According to the report, the Minister said that the number of state-owned companies has been reduced “…from more than 100 to a small number…”. The Minister should ask himself how many of those state enterprises remain in operation today. The reality is that many faltered and their employees were the biggest victims. This is very much evident especially in the bauxite industry where state support continues to be provided to those who were affected. The reality is that the neo-liberal economic model has not lived up to all its hype. We urge the Minister to pay attention to what is taking place in Chile at this time.

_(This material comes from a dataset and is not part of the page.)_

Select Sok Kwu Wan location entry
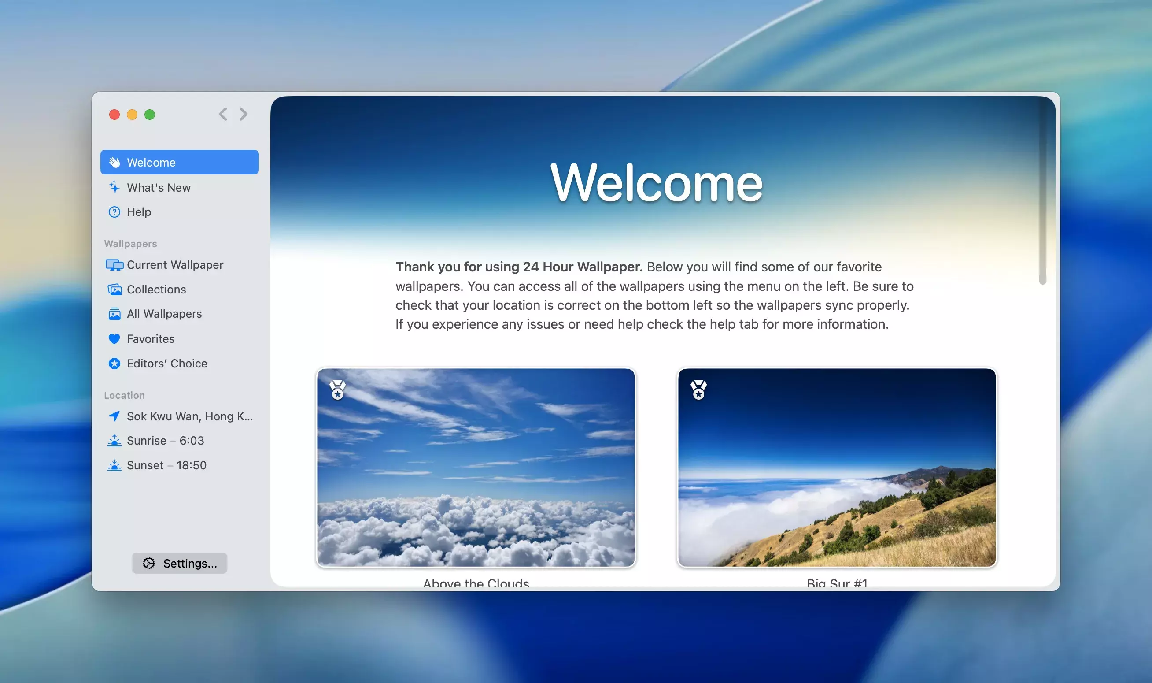Viewport: 1152px width, 683px height. [189, 416]
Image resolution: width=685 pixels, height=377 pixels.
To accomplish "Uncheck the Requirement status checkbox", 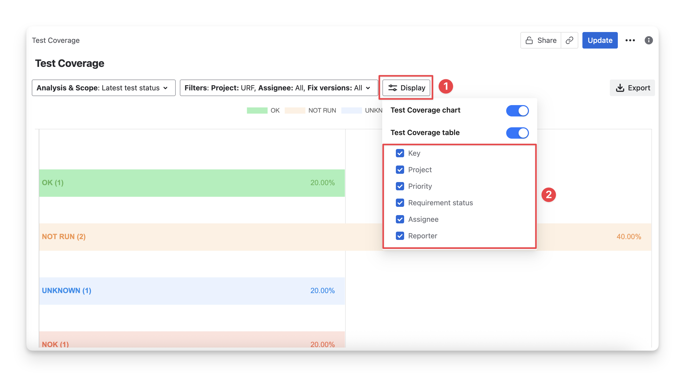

According to Jose Miguel Ahumada, a political economist and associate professor at the University of Chile, the country is “one of the most unequal countries in Latin America”.As described by The Washington Post, while the last three decades of neoliberal policies made Chile “one of South America’s wealthiest countries, with inflation under control and easy access to credit”, they also “created stark economic disparities and strapped many Chileans into debt”. The Economic Commission for Latin America and the Caribbean (ECLAC) states, that 1% of the population in Chile controls 26.5% of the country’s wealth, while 50% of low-income households access 2.1%. Additionally, according to National Statistics Institute of Chile, while the minimum wage in Chile is 301,000 pesos, half of the workers in that country receive a salary equal to or less than 400,000 pesos.Protesters interviewed by Reuters said they were struggling to make ends meet because of the high costs of part-privatized education and health systems, rents and utilities, and a privatized pension system has been widely rejected by Chileans because of its low and often delayed payouts. The Minister, as a Guyanese patriot and leader, should not advocate policies and programmes that could well see Guyana treading down Chile’s path and bringing about misery and hardship.